Early interest can provide learning opportunities to augment those already offered by our many volunteer committees. My door (well, email and cell phone) is always open to interested Kentlanders who want to know more about the office over the next year. Our interaction could be as large or small as the interested party would like; anything from a short telephone call to some real work. While this would probably be of little or no help getting elected, it might help anyone interested in running become better informed when making a final decision to run and better prepared for doing the work, especially in the early days of his or her term, after a victory.
What would the process include? Again, as much or as little as a person wishes, but those interested enough to invest the necessary time, “toil, tears and sweat” could attend some of the many meetings involved. He or she could see how some of the work that’s done behind the scenes is accomplished and become familiar with the many other people who make Kentlands Kentlands — including professional staff and volunteers — and learn some of the rules of the road.
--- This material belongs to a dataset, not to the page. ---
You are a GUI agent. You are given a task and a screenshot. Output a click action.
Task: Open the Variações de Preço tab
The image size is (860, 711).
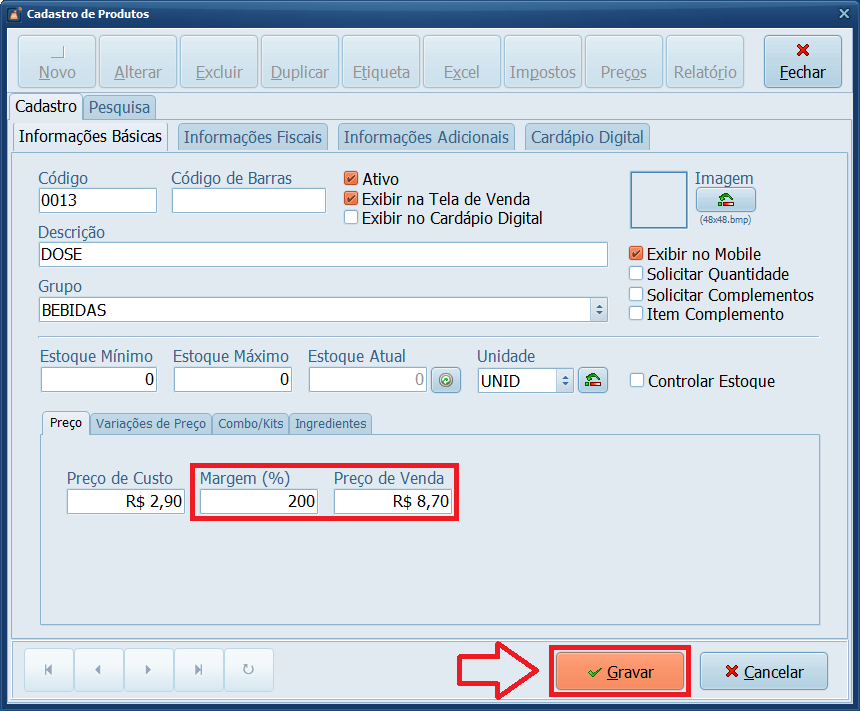(x=150, y=424)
It might even be possible to experience the joy of doing some of the work from time to time, so please reach out to me if you are interested or even just a little curious.
So what kinds of things can a curious person learn? An exhaustive list is impractical, but four things stand out.
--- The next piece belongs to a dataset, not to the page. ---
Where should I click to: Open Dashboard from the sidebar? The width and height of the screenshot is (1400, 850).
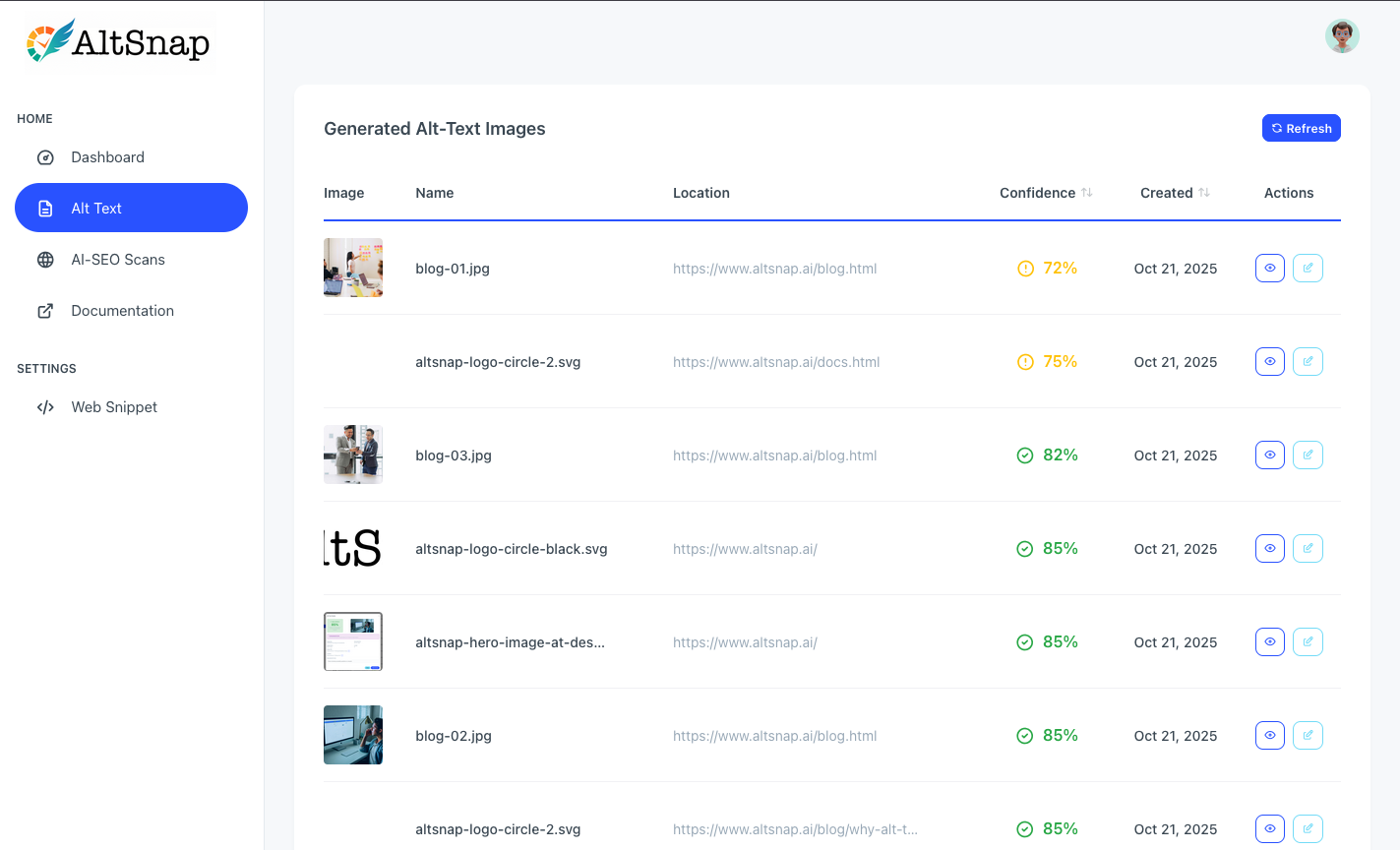click(x=107, y=157)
First is the complicated context in which each presidency exists. No two are alike. Each person who holds the office brings her or his own viewpoint, skills, strengths and weaknesses to a position that, in my view, demands both continuity and a willingness to change with circumstances. Presidential terms, even for a small organization such as the KCA, do not begin with the proverbial clean slate. Things that are happening today are affected by, and sometimes the direct result of, events a day or week or month or year or decade in the past. A classic example of this is our Reserve Study, an exhaustive look at all of the land, buildings, structures, utilities and equipment that Kentlands owns and a 30-year financial plan to maintain and replace them. It takes some time to understand the larger picture of what is involved, and a bit of up-front involvement makes the transition from spectator to participant a lot easier.
Second, while the KCA may be a “small” organization, its work is complex and involves an occasionally bewildering combination of volunteers, professional staff and contractors who keep the pool safe and clean, remove our trash twice a week, clear the mews of snow, and meet our community’s and our neighbors’ proverbial “thousand and one” other needs. Understanding who is responsible, what is going on and why this is important takes time.
Third, while there is much work the President must do, little of it comes with a clearly defined scope or a “right way” of doing it. Learning on the job is certainly possible, but having an awareness of “where we are, and whither we are tending” from the (relatively) comfortable seat of an observer would make knowing “what to do, and how to do it” far easier later.
Finally, there is the part of the presidency that does have detailed instructions. The office is defined by the KCA’s founding documents including its bylaws and Community Charter, and it is constrained by a sometimes bewildering set of laws and regulations. Learning a bit about those rules in advance makes navigating them when doing the job a lot simpler.
In summary, someone who is interested and willing to spend some time can do much to prepare him- or herself to succeed at the very rewarding, challenging, occasionally frustrating, often joyous, and sometimes painful job of the KCA’s chief executive. There is no substitute for preparation and, since part of a successful presidency is, for me at least, having at least one well-prepared candidate to succeed me, it’s already time to offer the lessons-learned over the last three years to all of those who wish to begin preparing themselves for success as the KCA’s next President.